**EXERCICE COURT:**
Recopiez mot pour mot les lignes depuis la première jusqu'à celle qui contient « coord(656,121) », incluse.

**DONNÉES DE L'EXERCICE:**
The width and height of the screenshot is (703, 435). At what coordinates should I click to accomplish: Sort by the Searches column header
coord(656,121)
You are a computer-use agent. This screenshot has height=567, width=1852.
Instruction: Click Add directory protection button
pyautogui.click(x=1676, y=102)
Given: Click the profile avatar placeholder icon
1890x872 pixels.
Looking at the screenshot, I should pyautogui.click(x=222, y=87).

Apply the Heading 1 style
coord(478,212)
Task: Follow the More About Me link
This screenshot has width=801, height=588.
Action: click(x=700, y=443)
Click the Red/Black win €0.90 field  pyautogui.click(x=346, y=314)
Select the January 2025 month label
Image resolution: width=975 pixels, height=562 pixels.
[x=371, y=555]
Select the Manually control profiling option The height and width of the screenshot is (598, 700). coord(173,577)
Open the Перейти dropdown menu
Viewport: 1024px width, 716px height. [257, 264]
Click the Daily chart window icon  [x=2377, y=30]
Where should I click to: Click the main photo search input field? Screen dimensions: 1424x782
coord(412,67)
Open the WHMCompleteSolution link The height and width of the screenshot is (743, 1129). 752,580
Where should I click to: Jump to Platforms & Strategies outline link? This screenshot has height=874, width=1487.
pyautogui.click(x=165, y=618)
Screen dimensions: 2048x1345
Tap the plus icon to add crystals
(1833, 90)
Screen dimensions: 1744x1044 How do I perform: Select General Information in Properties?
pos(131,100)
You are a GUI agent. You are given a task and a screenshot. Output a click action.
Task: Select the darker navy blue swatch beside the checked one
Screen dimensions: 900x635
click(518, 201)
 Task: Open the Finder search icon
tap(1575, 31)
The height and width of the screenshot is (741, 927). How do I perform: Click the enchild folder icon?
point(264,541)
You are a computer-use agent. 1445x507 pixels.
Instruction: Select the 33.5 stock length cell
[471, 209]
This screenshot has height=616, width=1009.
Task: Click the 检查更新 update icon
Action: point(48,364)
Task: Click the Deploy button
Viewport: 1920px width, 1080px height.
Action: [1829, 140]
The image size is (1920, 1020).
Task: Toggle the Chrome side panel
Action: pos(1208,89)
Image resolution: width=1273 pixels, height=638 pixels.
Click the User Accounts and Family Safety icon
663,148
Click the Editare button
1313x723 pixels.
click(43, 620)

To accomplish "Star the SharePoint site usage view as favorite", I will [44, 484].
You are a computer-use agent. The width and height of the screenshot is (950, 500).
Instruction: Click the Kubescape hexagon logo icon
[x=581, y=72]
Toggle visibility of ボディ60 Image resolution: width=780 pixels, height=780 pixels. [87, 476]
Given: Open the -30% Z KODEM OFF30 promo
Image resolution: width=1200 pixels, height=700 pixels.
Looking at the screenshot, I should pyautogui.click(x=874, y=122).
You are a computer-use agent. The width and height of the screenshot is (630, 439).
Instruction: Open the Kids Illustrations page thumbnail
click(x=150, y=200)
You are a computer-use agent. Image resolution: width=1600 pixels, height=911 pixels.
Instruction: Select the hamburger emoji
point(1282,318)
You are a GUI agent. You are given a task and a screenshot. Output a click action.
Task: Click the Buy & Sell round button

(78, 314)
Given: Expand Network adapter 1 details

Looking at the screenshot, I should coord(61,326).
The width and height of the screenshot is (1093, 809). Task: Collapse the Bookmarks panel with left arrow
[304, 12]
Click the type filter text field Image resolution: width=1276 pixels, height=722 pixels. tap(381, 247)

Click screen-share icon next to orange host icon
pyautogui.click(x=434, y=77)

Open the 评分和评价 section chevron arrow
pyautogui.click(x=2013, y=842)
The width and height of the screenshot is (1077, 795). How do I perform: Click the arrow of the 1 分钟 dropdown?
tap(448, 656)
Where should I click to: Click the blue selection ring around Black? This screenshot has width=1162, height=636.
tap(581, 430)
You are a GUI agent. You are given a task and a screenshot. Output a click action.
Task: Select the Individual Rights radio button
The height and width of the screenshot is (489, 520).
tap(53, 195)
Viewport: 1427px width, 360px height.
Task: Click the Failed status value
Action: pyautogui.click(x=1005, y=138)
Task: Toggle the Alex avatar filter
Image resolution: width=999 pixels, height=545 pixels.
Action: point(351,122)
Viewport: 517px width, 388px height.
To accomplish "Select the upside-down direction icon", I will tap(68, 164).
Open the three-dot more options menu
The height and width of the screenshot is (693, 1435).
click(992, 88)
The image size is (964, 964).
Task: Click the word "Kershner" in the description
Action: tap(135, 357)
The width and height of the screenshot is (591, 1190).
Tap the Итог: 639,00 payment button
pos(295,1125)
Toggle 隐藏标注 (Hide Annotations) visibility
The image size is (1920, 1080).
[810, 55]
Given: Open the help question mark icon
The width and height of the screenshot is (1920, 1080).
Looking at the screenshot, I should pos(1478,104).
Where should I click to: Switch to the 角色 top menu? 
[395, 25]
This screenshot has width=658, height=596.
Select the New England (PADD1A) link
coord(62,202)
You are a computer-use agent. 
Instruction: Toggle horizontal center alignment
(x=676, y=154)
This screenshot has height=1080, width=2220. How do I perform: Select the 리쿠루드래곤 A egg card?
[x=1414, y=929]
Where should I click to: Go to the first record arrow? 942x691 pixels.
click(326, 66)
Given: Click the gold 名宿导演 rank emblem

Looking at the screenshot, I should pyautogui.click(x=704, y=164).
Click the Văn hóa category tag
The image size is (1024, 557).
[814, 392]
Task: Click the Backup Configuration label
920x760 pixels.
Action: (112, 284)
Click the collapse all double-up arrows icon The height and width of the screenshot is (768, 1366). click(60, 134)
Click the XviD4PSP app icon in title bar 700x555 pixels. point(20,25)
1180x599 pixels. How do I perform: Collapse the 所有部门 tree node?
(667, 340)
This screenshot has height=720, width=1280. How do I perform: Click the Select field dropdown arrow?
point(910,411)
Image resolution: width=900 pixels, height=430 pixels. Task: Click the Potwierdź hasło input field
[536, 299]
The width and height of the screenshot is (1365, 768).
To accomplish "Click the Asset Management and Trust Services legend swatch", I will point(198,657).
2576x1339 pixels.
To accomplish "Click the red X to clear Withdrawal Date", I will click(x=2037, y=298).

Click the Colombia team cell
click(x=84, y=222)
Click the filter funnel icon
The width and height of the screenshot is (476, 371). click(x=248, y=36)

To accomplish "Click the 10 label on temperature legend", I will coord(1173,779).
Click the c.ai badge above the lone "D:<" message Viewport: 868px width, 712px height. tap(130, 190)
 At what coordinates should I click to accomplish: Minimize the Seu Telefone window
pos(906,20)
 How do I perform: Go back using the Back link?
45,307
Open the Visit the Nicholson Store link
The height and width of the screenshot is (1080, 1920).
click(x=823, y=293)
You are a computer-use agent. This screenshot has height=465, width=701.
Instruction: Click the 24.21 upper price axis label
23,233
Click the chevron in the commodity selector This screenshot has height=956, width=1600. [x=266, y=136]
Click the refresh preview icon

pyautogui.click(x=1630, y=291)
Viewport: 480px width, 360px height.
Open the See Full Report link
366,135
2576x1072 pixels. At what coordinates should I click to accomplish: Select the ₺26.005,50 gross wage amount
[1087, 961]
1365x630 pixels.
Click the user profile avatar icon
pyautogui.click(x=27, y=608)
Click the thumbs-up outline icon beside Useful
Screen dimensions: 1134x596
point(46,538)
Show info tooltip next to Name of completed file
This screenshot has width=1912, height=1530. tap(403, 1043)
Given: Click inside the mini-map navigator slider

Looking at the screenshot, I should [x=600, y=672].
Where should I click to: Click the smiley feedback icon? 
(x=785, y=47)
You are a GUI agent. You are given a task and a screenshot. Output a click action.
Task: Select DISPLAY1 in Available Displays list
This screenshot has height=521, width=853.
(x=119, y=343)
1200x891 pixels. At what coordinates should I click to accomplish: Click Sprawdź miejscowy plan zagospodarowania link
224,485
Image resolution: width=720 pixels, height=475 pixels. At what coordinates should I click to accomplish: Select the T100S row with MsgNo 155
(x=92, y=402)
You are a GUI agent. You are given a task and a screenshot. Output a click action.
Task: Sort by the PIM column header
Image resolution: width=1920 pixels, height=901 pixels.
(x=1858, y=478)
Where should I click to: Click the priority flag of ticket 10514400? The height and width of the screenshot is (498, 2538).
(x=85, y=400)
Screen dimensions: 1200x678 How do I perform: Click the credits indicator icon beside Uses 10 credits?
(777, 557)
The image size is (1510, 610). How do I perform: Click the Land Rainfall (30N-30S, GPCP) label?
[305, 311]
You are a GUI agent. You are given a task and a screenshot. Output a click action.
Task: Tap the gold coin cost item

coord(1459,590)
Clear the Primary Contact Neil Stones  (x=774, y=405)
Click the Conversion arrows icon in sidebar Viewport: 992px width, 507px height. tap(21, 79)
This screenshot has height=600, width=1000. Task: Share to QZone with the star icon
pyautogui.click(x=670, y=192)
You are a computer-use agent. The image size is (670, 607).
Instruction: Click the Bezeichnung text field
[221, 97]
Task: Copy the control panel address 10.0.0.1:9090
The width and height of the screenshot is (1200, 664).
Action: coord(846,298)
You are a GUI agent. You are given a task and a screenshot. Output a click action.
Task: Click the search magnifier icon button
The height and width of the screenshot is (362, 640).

**RÉPONSE AU PROBLÈME:**
The width and height of the screenshot is (703, 435). At what coordinates should I click to accomplish: Sort by the Searches column header
coord(656,121)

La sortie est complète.